__Fonte__:
É urgente e necessário ter uma regulamentação firme sobre campanhas eleitorais
e candidaturas de agentes ligados às instituições policiais. A farda não deve
ter atrelamento a partidos políticos, visto que as polícias são instituições de
Estado.
·
Você
afirma que as chacinas passaram a ser praticadas por encapuzados e depois por
desencapuzados em São Paulo. Como e por que aconteceu isso?
Camila Vedovello
– Durante meu doutorado em Sociologia na Unicamp, pesquisei
as chacinas que ocorreram na cidade de São Paulo e nas cidades da
Região Metropolitana entre as décadas de 1980 e 2020. A pesquisa foi realizada
por meio de buscas em jornais, visto que chacina não possui tipificação penal e
há, assim, muita dificuldade em encontrar dados sobre essa forma de execução.
Em cerca de 24% das
notícias de chacinas entre 2009 e 2020, havia indícios de participação de
agentes de segurança pública nesses eventos. Os dados levantados me permitiram
elaborar um modus operandi das chacinas. Havia uma performatividade
em um jogo de “aparece e esconde”, em que os executores, quando ligados às
polícias, usavam balaclavas, ao mesmo tempo que deixavam o coturno aparecer ou
gritavam “é a polícia!”.
Já em 2019,
no Massacre de Paraisópolis, temos uma chacina em que os agentes de
segurança adentram um território para sufocar um baile funk durante uma Operação Policial.
Entre 2023 e 2024,
as operações Escudo e Verão foram iniciadas após a morte de
agentes de segurança pública. As ações tiveram uma alta letalidade policial,
com indícios de execuções. Essas operações são chacinas policiais legitimadas pelo
Estado, em que os executores não precisam estar fora do horário de trabalho e
encapuzados, como na performatividade anterior. Pois, agora, há por parte do
Estado a legalização das vinganças estatais.
·
Os
grupos de extermínios foram “oficializados” dentro das polícias?
Camila
Vedovello – É difícil chamar o que ocorre hoje como “grupos de
extermínios oficializados”. Acredito que o que acontece hoje é muito mais do
que grupos de extermínio, agrupamentos que se juntam para cometer execuções.
Agora a violência policial e a ação policial pela execução se pulverizaram em
ações cotidianas do policiamento ostensivo. Nesse sentido, o que ocorre
hoje é maior do que grupos de extermínio que já vimos anteriormente, como o
“Esquadrão da Morte”, que atuou durante a ditadura militar, ou os “Highlander”

__Tarefas__:
(a) Segundo a entrevista sobre chacinas em São Paulo, em que parcela das notícias de chacinas entre 2009 e 2020 havia indícios de participação de agentes de segurança pública?
(b) Retome a entrevista sobre chacinas em São Paulo a partir do ponto em que ela para.

__Dados apresentados__:

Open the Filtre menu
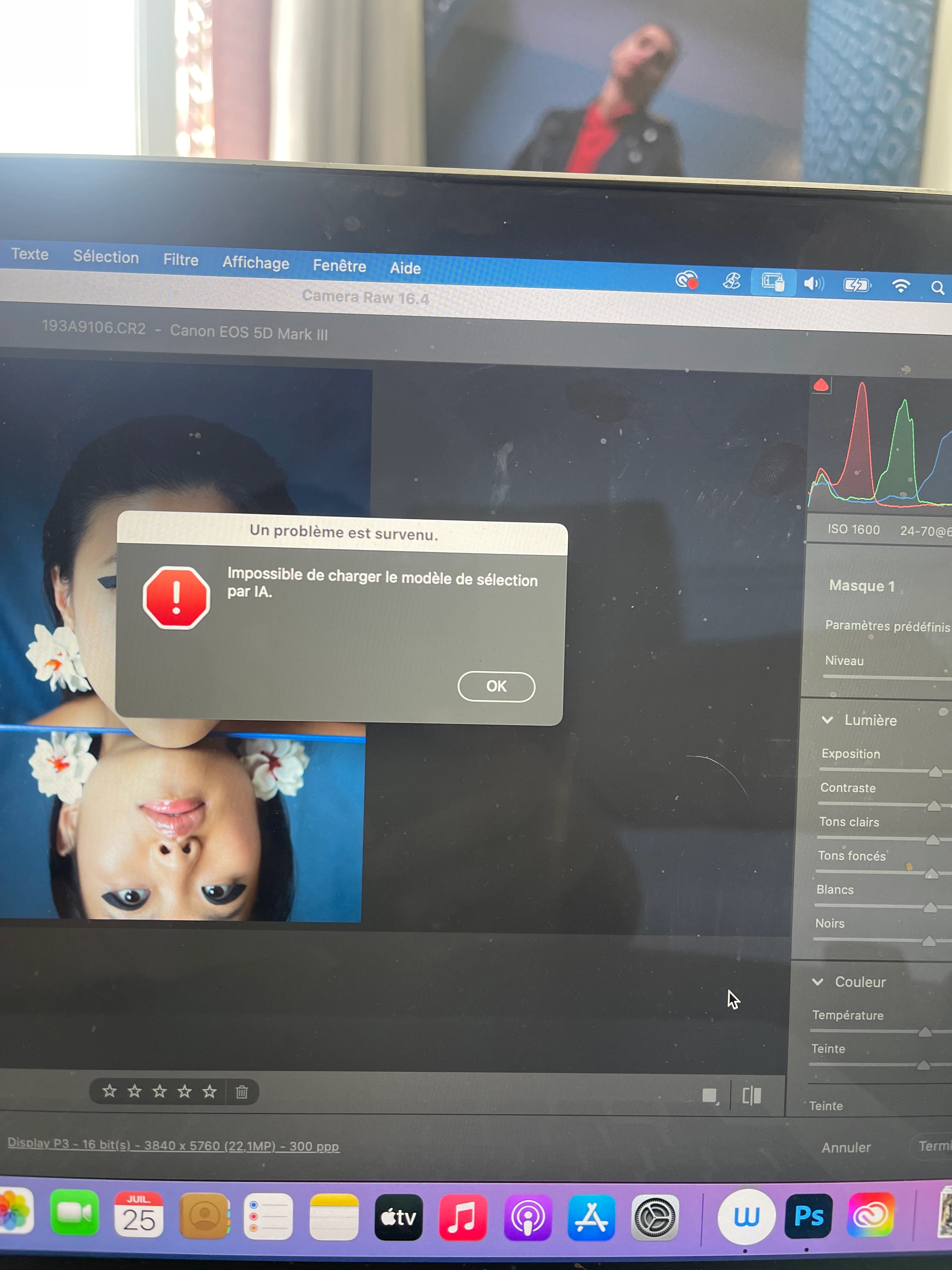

__Respostas escritas__:
(a) Em cerca de 24% dessas notícias.

(b)
e o “Eu Sou a Morte” que atuaram mais contemporaneamente.
O Esquadrão da Morte estava ligado
à Polícia Civil e às ações repressivas durante a ditadura. Em suas
ações, o Esquadrão da Morte estabeleceu a métrica de dez civis
executados para cada agente de segurança que fosse atingido ou assassinado.
Mais contemporaneamente, os grupos de extermínio estavam relacionados à
determinados batalhões. Os policiais desses batalhões se organizavam para
realizar execuções. Hoje, a política de segurança pública paulista oficializa a
violência e a letalidade, sem que seja necessário um agrupamento de policiais.
Um policial que acredita que sua ação pode ser violenta se sente, mesmo
sozinho, liberado para agir de forma cruel.
·
A
onda de violência e crueldade policial em diferentes estados tem causas e
fatores semelhantes?
Camila
Vedovello – Existem alguns elementos que compõe a violência policial
brasileira, a primeira delas que podemos citar é o racismo institucionalizado
nas corporações. Trago isso a partir de dados do Anuário 2024,
do Fórum Brasileiro de Segurança Pública que indicou que, em 2023,
87,2% das vítimas de letalidade policial no Brasil eram negras. Um exemplo de
como a população negra é vista prioritariamente como suspeita e, portanto, mais
vulnerável à violência policial, foi a Ordem de
Serviço da PM de Campinas, que circulou em dezembro de 2012. Ela dizia
textualmente que as abordagens policiais deveriam ter como foco “indivíduos de
cor parda e negra com idade aparentemente de 18 a 25 anos”.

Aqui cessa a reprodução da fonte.